SELECTED EXCERPT -
----------

The goal here is to apply a torque on the pendulum to swing it up so it stays upright.
Execute the cell below to see an exemple of interactions with the environment : we first apply a random torque every time step, and then just apply a counterclockwise torque.

In [None]:
import gym
env = gym.make("Pendulum-v0")
env.reset()
for i in range(200):
    env.step(env.action_space.sample() if i < 100 else [2])
    env.render()
env.render(close=1)

In that environment, the reward is given at each time step according to the torque applied to the pendulum, so depending on the starting point it may take a few steps to reach the top, that's why the maximum score reachable is in average around -100.

We can easily test our program on that simple environment (it usually takes a few hundred episodes to stabilize around -100)

In [None]:
import os
os.chdir("./Code/DDPG/")
import tensorflow as tf
from Agent import Agent

tf.reset_default_graph()
with tf.Session() as sess:

    agent = Agent(sess)
    agent.run()
    agent.play(1)
    agent.close()

We can see that this algorithm converges pretty quickly in that simple environment and we can visualize the final policy which is quite effective, even if on the end it fails to keep the pendulum exactly on the vertical. This is because the tiny negative reward it gets on the end by keeping a small effort on the pendulum is "hidden" by the large rewards from the swing at the beginning.


![](./Images/DDPG_results.png) | ![](./Images/Pendulum.gif)
:-:                            | :-:
Raw and mean episode rewards   | The agent in action

Another interesting continuous environment is the [Bipedal Walker](http://gym.openai.com/envs/BipedalWalker-v2/) from gym where the goal is to apply torques on each part of the legs of a simple walker to make it go as far as possible.

----------

INFORMATION SUPPLIED -
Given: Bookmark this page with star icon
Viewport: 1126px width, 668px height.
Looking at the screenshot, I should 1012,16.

----------

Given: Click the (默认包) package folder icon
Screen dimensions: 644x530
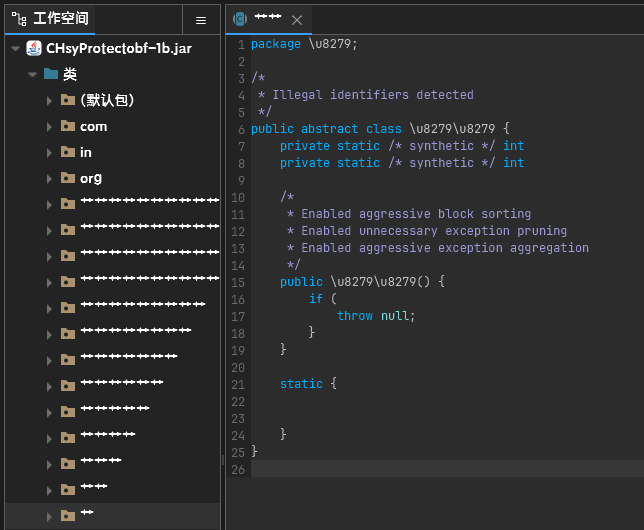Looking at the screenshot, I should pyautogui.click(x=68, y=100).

----------

QUESTIONS ON THE MATERIAL -
1. Write out the pendulum excerpt from "env.render()" up to and including "stabilize around -100)".
2. For each statement below, say yes or no according to the pendulum excerpt, quoting the words that decide it.
(a) The program usually needs a few thousand episodes to stabilize.
(b) The maximum score reachable is on average around -100.
(c) The final policy keeps the pendulum exactly vertical.

RESPONSES TO THE TASKS -
1.
env.render()
env.render(close=1)

In that environment, the reward is given at each time step according to the torque applied to the pendulum, so depending on the starting point it may take a few steps to reach the top, that's why the maximum score reachable is in average around -100.

We can easily test our program on that simple environment (it usually takes a few hundred episodes to stabilize around -100)

2.
(a) No: "it usually takes a few hundred episodes to stabilize around -100"
(b) Yes: "the maximum score reachable is in average around -100"
(c) No: "even if on the end it fails to keep the pendulum exactly on the vertical"